Desde la década de los 70, los genetistas saben que el núcleo de las células
utiliza un componente estructural de las moléculas orgánicas, el metilo,
para saber qué piezas de información hacen qué –por decirlo así, el metilo
ayuda a la célula a decidir si será una célula del corazón, del hígado o una
neurona. El grupo metilo opera cerca del código genético, pero no es parte
de él. Al campo de la biología que estudia estas relaciones se le llama
epigenética, pues a pesar de que se estudian fenómenos genéticos, estos
ocurren propiamente alrededor del ADN.
Si esta jerga genetista es ardua para algunos, digamos que Szyf y Meaney
simplemente desarrollaron una innovadora hipótesis mientras tomaban un
par de cervezas: si la alimentación y los químicos podían producir cambios
epigenéticos, ¿era posible que experiencias como el estrés o el abuso de
drogas también pudieran producir cambios epigenéticos en el ADN de las
neuronas?

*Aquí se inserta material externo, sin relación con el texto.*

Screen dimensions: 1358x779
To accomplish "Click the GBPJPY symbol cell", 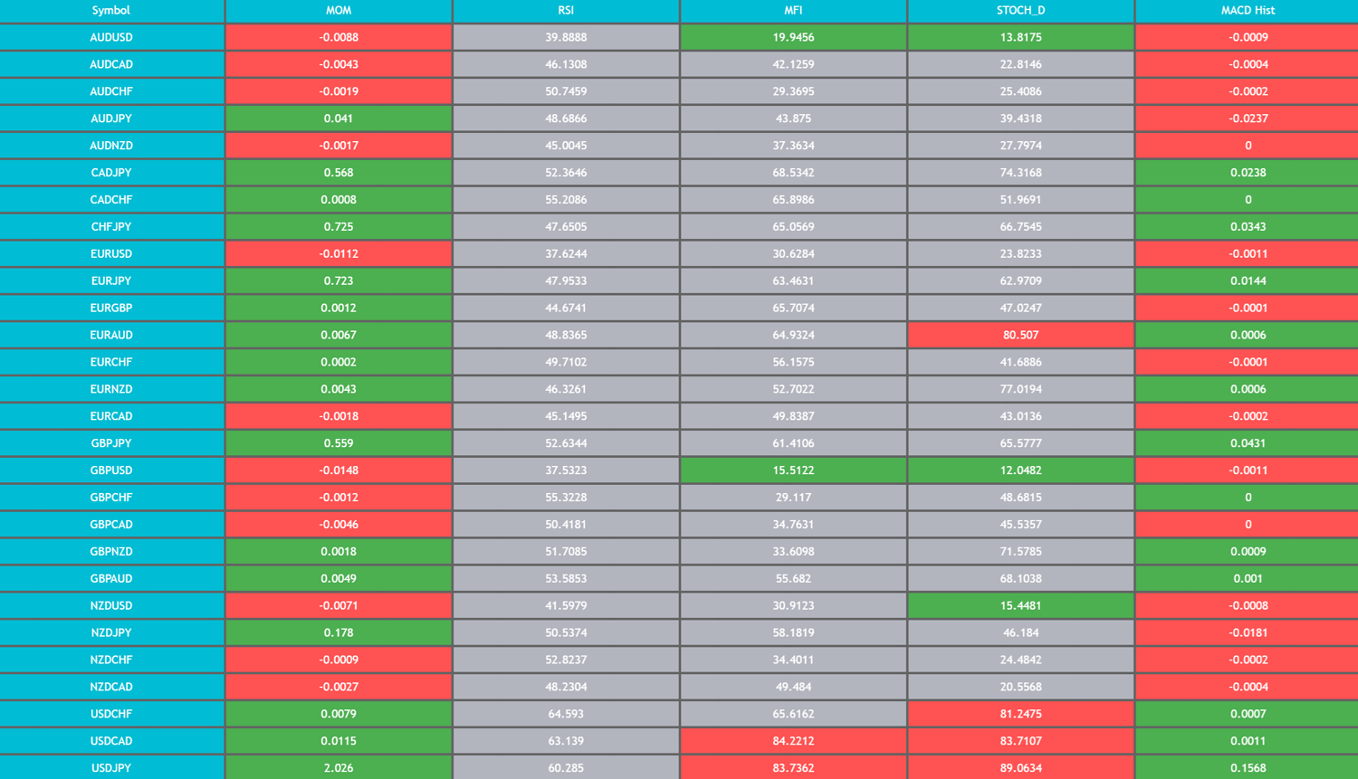I will click(x=111, y=443).
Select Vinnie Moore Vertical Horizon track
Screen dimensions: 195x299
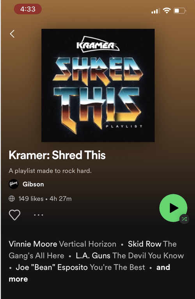[62, 244]
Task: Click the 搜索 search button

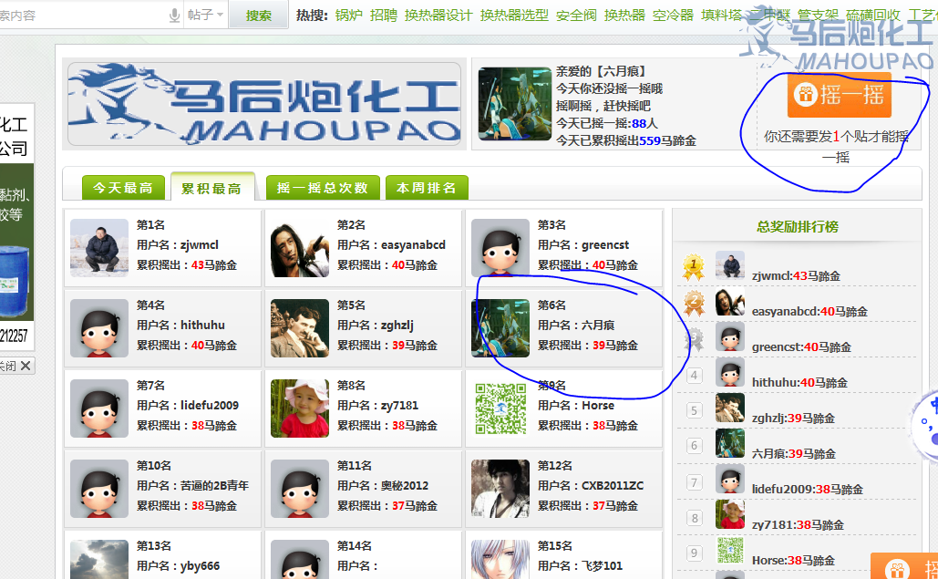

Esta pregunta fue el punto de partida para un nuevo campo en el
estudio de la genética: la epigenética conductual.
Así como la magia y las terapias psicodramáticas afirman que para curar a
una persona es preciso revisar su árbol genealógico, la genética actual
comienza a abrirse paso en un nuevo campo que podría hacer que las
“maldiciones familiares” sean cosa del pasado.